California Treasurer Bill Lockyer warned Wednesday that the state could run out of money by the end of the month if the president and Congress cannot quickly agree on a federal bailout to rescue the ailing economy.

Lockyer's announcement underscored spreading anxiety among state and local officials as the market meltdown has frozen credit they rely on to borrow money, ruined financial giants and roiled investments.

Locally, the cratering economy is already projected to cost Peninsula schools invested in a failed Wall Street titan millions of dollars, is holding up San Jose redevelopment bonds and threatens to increase city and county borrowing costs while lowering interest earnings.

For the state, the most immediate concern is its inability to sell short-term borrowing notes needed to maintain cash flow in light of this year's historically late budget approval.

"That means the state's cash reserves would be exhausted near the end of October," Lockyer said. "Payments for teachers' salaries, nursing homes, law enforcement and every other state-funded service would stop or be significantly delayed."

While that may be a worst-case scenario, it comes on the heels of a cash-flow crisis caused by the state's inability to approve a budget for a record 85 days.

Gov. Arnold Schwarzenegger urged California's congressional delegation to adopt an economic stabilization plan to energize the credit market, which was being considered

Wednesday in the U.S. Senate. California will need to borrow $7 billion to meet its obligations for the current budget year, state Controller John Chiang said Wednesday.

"It is daunting that California, the eighth-largest economy in the world, cannot obtain financing in the normal course if its business to bridge our annual lag between expenditures and revenues," Schwarzenegger wrote.

Beyond that, the credit freeze is holding up billions of dollars nationally in state and local bond sales needed to pay for infrastructure projects.

"There's a rather large bottleneck nationally related to municipal bonds," San Jose Finance Director Scott Johnson said, citing a national tally Wednesday of about $10 billion. "Folks are waiting to issue bonds but are holding off."

Lockyer said without a federal bailout, "we will be unable to sell voter-approved bonds for highway construction, schools, housing or water projects."

In San Jose, the city redevelopment agency last week said it may postpone this month's planned sale of $119 million in bonds for weeks until credit markets improve.

City officials are counting on the sale of the bonds to pay for everything from a proposed $300 million expansion of the San Jose

McEnery Convention Center to the purchase of land to lure companies downtown, or for new community centers and neighborhood parks.

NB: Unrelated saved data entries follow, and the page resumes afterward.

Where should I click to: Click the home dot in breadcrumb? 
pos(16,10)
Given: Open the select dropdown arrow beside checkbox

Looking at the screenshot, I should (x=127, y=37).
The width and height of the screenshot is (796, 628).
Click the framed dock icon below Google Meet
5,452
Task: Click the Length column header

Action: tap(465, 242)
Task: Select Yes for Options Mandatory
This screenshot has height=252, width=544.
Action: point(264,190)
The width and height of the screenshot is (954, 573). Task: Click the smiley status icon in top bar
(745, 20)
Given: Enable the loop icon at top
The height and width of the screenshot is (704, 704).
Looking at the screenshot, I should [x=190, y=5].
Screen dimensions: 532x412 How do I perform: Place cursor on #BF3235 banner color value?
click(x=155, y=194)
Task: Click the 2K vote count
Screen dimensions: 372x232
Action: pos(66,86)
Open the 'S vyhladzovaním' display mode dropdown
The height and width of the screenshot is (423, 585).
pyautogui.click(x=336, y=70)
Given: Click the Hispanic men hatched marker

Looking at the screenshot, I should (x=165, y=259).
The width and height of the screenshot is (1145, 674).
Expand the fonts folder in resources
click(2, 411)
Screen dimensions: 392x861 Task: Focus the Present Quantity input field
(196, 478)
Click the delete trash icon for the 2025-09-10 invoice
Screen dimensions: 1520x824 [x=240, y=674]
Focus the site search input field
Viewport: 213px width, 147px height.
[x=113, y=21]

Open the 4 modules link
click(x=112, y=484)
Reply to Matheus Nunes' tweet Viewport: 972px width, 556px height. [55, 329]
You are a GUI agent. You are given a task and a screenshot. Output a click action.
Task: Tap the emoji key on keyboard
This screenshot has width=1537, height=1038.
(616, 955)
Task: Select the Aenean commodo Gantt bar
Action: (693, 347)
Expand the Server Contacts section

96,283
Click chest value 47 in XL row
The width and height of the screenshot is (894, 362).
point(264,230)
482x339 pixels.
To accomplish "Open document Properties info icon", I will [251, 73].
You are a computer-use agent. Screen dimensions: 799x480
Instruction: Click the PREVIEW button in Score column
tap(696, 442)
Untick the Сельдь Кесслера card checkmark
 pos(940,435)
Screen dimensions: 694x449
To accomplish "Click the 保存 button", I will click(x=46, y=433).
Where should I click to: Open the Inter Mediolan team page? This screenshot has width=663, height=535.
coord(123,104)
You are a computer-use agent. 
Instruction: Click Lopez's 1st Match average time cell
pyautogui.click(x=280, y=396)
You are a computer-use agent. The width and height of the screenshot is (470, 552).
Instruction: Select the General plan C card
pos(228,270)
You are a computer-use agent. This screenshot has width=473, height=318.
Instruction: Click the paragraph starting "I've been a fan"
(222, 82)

Even so, most local agencies are not facing the kind of cash-crunch that prompted Lockyer's announcement. In perhaps the worst immediate fallout locally, the bankruptcy two weeks ago of Lehman Brothers, the fourth-largest U.S. investment bank, wiped out $155 million of a $2.7 billion San Mateo County investment pool, which serves local school districts and other agencies.

That will cost three San Mateo County community colleges a combined $25 million. Sequoia High School District will lose $5.5 million, Redwood City Elementary $1.1 million, Ravenswood Elementary $681,000 and Las Lomitas Elementary $331,000. The small Menlo Park City School District stands to lose $3.5 million because it had recently sold a bond for school remodeling and deposited the proceeds with the county as required.

"You would have thought that the county invested pretty conservatively,'' said Sequoia board president Lorraine Rumley.

But San Mateo County Treasurer Lee Buffington said "there were no signs they were going to go bankrupt. ... There's not much we can do about it.''

In San Jose, city and county officials said they had no such investments in Lehman or other failed financial institutions that would result in immediate losses.

"We have a very conservative investment policy," Johnson said.

Instead, city and county officials worry a prolonged crisis will lower investment earnings and raise borrowing costs beyond the ranges they had anticipated, leaving less money for programs and projects.

Interest on variable-rate bonds has tripled in recent weeks due to the market uncertainty, Johnson said. If that continues, it will raise the city's debt-service costs, he said. The city also issues bonds on behalf of affordable-housing developers, and a lasting crisis would hold up projects, he said.

"If this is a prolonged issue, it could be a real concern," Johnson said. "But if it's just a short-term issue and the market rebounds, it shouldn't have an impact. So we're in a wait-and-see mode."